I wrote and submitted “The White Worm”. I received and signed a contract, got paid, and the check didn’t bounce so I used it to pay my car insurance bill. Then the publisher told me that they’d decided not to publish short stories, and instead, simply adapt them into the kid’s novels. I saw a cover design for the novel, and then I never heard from the company again, nor have I ever been able to find a record of the book actually being published. This was in the prehistoric days of the Internet, when your web-hosting service was in danger of getting eaten by a Tyrannosaurus Rex, and things like Google were just a twinkle in the New World Order’s eye. Years later, when Google was finally invented, I searched for the publishing company and discovered that they’d turned into an industrial supply business (same name, same owners, but a different product).
Writing is a strange gig.
I never bothered submitting “The White Worm” anywhere else, because (at the time) there weren’t many places I could sell it to. Boy’s Life was the only market I could think of, but they weren’t publishing horror stories. The following year, I instead adapted it into a much longer story for adults, called “A Darker Shade of Winter”. And I now present both stories here, side-by-side. You’ll see their common ground, but I think you’ll also agree that they are very different tales. I should also caution you that they are the work of a younger writer who was still struggling to find his voice, so (to my eyes, at least) they read pretty rough. Maybe you’ll feel differently. Maybe you won’t. But I can’t call this series of books The Complete Short Fiction of Brian Keene if I don’t actually include everything—even the ones that are rough around the edges.

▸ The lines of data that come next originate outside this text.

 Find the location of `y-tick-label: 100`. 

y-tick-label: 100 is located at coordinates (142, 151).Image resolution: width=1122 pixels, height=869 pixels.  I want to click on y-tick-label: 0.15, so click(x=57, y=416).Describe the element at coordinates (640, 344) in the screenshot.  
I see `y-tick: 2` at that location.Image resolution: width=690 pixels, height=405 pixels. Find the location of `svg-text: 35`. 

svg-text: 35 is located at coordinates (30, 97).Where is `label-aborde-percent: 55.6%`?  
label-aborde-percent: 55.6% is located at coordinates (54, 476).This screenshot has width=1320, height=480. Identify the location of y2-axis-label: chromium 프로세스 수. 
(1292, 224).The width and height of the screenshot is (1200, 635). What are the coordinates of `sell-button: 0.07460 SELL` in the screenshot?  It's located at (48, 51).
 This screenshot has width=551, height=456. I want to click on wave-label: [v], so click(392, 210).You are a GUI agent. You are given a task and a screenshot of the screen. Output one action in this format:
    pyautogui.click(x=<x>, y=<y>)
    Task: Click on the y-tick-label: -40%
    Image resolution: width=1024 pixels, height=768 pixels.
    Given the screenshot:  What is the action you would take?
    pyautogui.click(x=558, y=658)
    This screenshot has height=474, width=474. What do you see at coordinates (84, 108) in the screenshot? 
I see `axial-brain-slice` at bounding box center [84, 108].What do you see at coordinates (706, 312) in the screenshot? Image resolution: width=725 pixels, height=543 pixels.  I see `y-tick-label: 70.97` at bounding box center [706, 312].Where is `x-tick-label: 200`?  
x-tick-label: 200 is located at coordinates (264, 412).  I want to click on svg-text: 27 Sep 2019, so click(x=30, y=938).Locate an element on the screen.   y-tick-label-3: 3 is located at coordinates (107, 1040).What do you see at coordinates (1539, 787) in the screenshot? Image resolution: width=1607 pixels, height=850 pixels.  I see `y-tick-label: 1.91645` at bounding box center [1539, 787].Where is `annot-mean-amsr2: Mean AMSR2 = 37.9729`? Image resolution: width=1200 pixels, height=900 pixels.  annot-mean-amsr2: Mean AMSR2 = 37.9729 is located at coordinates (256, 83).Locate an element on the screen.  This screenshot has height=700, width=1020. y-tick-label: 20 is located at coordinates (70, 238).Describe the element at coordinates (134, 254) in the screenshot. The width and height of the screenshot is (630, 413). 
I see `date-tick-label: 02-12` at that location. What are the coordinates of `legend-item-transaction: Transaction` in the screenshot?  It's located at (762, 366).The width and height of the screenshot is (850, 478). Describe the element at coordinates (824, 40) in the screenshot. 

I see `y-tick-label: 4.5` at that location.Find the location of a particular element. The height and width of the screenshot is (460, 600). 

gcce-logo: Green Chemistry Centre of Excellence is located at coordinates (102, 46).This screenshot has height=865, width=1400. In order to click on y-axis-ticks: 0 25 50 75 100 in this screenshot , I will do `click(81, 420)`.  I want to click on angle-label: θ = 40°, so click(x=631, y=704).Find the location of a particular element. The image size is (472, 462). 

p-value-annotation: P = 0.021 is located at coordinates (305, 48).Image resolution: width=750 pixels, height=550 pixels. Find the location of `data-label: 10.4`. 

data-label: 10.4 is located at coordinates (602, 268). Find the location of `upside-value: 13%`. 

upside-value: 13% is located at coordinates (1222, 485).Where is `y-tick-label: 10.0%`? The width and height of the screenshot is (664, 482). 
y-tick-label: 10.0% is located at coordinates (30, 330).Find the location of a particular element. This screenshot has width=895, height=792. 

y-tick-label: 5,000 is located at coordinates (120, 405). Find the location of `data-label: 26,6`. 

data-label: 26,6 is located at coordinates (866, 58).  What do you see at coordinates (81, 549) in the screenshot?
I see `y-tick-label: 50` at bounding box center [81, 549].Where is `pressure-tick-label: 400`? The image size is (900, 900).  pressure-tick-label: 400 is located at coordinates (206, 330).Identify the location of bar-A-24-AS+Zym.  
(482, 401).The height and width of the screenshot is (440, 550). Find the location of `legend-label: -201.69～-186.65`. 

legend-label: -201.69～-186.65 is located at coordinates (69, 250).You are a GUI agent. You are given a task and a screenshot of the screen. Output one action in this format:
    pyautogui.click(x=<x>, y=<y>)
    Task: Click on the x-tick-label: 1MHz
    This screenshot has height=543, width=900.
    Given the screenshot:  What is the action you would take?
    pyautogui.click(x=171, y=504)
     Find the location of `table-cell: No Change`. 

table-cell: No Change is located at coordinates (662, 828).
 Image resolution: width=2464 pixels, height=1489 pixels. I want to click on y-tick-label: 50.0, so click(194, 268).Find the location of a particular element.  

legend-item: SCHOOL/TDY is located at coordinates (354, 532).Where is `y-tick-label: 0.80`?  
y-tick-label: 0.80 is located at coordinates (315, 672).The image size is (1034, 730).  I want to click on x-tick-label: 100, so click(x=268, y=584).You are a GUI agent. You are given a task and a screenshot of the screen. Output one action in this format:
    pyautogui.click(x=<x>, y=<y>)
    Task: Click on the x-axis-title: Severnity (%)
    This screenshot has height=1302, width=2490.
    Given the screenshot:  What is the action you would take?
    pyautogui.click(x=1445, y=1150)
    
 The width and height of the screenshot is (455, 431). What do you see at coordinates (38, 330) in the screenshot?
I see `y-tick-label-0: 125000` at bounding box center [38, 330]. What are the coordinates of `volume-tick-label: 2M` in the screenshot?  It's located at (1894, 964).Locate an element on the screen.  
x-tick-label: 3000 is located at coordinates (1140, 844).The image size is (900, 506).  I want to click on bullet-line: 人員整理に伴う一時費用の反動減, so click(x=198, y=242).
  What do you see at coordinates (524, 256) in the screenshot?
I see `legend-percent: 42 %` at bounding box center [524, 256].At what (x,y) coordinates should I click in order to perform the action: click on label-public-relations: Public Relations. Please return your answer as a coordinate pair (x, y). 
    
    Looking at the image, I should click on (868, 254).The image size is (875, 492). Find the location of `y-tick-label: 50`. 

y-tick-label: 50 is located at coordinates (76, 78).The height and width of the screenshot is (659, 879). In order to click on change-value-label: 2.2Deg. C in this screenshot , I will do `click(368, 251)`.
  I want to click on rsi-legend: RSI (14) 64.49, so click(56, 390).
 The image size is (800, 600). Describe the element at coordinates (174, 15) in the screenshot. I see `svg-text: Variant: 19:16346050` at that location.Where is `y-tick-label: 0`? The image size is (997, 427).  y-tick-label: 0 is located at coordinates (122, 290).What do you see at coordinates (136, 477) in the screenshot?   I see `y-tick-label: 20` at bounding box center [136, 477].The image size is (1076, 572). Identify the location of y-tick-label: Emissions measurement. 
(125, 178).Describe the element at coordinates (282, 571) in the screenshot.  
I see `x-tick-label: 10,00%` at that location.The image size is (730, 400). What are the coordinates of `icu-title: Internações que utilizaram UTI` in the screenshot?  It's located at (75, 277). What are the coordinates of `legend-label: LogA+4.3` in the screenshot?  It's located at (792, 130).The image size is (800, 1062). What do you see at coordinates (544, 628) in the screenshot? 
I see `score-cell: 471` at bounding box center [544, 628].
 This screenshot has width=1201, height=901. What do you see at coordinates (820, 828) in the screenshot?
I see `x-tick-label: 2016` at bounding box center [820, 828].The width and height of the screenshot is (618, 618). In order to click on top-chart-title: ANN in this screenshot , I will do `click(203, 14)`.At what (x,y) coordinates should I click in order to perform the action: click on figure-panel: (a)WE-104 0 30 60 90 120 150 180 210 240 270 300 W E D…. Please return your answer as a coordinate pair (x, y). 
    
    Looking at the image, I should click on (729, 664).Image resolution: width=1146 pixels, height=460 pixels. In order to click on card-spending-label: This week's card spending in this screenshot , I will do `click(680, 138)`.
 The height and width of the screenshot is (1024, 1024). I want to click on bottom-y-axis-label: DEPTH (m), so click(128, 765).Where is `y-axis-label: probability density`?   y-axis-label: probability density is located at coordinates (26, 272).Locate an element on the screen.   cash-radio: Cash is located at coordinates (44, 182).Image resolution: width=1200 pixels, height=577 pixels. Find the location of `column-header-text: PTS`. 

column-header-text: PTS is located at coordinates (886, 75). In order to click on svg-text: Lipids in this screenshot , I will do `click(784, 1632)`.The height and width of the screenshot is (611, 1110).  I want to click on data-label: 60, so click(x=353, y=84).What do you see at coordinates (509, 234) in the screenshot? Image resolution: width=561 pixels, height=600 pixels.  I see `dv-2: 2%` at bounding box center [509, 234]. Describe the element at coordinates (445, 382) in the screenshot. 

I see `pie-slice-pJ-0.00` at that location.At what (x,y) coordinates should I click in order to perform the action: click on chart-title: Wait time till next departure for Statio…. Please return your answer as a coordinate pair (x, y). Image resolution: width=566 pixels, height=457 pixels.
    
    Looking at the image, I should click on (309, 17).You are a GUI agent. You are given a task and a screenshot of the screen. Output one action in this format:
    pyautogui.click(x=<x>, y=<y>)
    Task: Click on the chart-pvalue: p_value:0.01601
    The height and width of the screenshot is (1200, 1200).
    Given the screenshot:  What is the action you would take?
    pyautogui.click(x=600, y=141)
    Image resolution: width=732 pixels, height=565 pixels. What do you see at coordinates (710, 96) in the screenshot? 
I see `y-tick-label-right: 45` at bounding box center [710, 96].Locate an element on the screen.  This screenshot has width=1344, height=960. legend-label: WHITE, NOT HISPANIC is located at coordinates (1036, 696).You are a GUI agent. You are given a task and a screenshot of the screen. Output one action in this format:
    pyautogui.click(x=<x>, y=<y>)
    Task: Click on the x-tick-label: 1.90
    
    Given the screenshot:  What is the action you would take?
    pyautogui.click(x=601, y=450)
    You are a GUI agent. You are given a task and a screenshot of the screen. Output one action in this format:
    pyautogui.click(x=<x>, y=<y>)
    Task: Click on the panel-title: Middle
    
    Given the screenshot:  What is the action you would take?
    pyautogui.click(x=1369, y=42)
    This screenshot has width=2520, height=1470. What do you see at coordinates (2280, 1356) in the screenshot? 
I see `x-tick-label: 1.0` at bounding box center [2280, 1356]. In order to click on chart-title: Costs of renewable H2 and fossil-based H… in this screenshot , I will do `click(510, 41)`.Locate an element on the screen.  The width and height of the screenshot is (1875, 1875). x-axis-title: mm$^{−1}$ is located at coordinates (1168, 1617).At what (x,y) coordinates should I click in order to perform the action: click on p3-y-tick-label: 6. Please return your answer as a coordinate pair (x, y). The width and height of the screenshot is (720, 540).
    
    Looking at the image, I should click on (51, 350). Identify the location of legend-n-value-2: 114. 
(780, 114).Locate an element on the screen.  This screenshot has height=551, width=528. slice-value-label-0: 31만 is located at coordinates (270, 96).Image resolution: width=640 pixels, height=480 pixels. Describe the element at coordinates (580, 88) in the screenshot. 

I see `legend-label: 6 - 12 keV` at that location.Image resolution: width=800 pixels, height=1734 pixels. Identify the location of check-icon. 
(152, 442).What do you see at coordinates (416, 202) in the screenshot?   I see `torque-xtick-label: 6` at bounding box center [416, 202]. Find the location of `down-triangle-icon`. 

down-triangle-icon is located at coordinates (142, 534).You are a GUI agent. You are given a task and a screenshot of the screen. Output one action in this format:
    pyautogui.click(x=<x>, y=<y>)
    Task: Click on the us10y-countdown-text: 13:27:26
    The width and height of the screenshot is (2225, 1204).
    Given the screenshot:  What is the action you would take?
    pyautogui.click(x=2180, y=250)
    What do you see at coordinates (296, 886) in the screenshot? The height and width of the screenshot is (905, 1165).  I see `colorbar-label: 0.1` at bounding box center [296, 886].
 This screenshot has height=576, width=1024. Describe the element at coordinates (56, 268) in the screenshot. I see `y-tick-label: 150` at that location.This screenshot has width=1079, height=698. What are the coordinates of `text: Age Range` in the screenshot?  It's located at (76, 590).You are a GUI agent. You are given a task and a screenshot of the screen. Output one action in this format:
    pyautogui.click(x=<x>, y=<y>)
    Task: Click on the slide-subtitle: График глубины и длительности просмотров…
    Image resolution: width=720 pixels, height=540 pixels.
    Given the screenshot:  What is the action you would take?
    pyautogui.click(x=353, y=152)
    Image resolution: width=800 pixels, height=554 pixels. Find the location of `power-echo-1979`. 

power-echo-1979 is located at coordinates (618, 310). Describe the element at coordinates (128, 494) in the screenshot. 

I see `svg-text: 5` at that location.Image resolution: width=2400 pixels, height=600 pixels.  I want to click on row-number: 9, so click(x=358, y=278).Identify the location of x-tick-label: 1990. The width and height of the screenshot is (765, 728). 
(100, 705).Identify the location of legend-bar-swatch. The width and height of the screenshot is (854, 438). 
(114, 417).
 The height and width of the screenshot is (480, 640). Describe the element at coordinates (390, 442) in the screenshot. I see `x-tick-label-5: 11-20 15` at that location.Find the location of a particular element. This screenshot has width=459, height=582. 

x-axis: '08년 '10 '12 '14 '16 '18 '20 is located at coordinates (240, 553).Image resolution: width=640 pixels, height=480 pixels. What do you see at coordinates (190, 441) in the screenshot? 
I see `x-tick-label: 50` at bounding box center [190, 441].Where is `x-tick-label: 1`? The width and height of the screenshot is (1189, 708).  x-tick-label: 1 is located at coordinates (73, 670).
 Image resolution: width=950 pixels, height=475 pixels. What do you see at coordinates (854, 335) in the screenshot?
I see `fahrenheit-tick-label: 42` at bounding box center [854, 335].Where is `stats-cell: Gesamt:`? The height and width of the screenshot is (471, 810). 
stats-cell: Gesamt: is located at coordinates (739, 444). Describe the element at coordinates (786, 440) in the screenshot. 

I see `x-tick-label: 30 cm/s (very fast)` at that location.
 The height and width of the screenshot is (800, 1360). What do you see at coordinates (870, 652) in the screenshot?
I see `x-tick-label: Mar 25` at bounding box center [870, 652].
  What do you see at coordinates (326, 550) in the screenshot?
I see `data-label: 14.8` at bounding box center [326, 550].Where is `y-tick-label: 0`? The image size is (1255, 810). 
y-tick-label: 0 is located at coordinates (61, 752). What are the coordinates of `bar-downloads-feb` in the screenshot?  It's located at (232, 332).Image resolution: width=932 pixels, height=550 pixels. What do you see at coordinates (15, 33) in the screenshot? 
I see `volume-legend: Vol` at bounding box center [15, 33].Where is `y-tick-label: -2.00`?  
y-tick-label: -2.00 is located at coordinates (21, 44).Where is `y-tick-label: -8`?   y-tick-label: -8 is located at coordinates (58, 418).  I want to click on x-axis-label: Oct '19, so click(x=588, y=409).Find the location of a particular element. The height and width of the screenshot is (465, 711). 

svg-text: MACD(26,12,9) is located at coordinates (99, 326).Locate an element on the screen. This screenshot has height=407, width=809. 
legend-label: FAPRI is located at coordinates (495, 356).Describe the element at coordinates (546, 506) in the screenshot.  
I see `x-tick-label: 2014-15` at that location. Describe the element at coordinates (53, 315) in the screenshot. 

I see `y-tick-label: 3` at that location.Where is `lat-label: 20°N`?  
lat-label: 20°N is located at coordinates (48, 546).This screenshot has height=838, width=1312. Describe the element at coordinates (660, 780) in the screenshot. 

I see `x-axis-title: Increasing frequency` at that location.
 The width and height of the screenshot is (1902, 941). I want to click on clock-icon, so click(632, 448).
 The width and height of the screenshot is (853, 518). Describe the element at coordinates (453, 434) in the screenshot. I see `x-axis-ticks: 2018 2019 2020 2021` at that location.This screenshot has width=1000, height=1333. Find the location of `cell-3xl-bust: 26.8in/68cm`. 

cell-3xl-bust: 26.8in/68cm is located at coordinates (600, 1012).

It should also be noted that when these stories were written, the Internet was still new, and just starting to spread into most households. The second story’s references to modems and news reports about websites might seem more than a
bit dated now, but I’ve resisted the urge to update the text.
Eric sniffled, blinking back tears as their laughter surrounded him. Ever since his family had moved here, Luke, Ron and Willie constantly teased him. Today, they’d chased him home from school, demanding his lunch money, ripping his backpack from his shoulders, tossing his books around, and pushing him down face first in the frozen mud.
“Look, the new kid is gonna cry.” Luke sneered, towering over him. “Crybaby!”
“Leave me alone,” Eric shouted, getting to his feet. He shoved past them, and bent to pick up his books. Willie, who was smaller than Eric, but had the others to hide behind, kicked Eric’s science textbook out into the street.
“We’re not done with you,” Ron called.
Wiping the tears off his muddy face, Eric ran home.
“Eric,” his mother shouted. “How many times have I told you not to slam the door?”
Eric slunk into the kitchen. His mother was busy feeding Janice, his baby sister. His father had his head buried in the newspaper.
“Look at you,” she scolded. “You’re a mess!”
“But...”
“No excuses, young man. Go to your room this second!”
“But Mom...”
“Eric, you heard your mother!” His father’s voice was stern.
Sadly, Eric went upstairs and switched on his computer. He’d asked for a dog for his birthday and got a computer instead. He didn’t mind. His parents paid attention to Janice. The computer paid attention to him. The computer didn’t beat him up or make fun of him.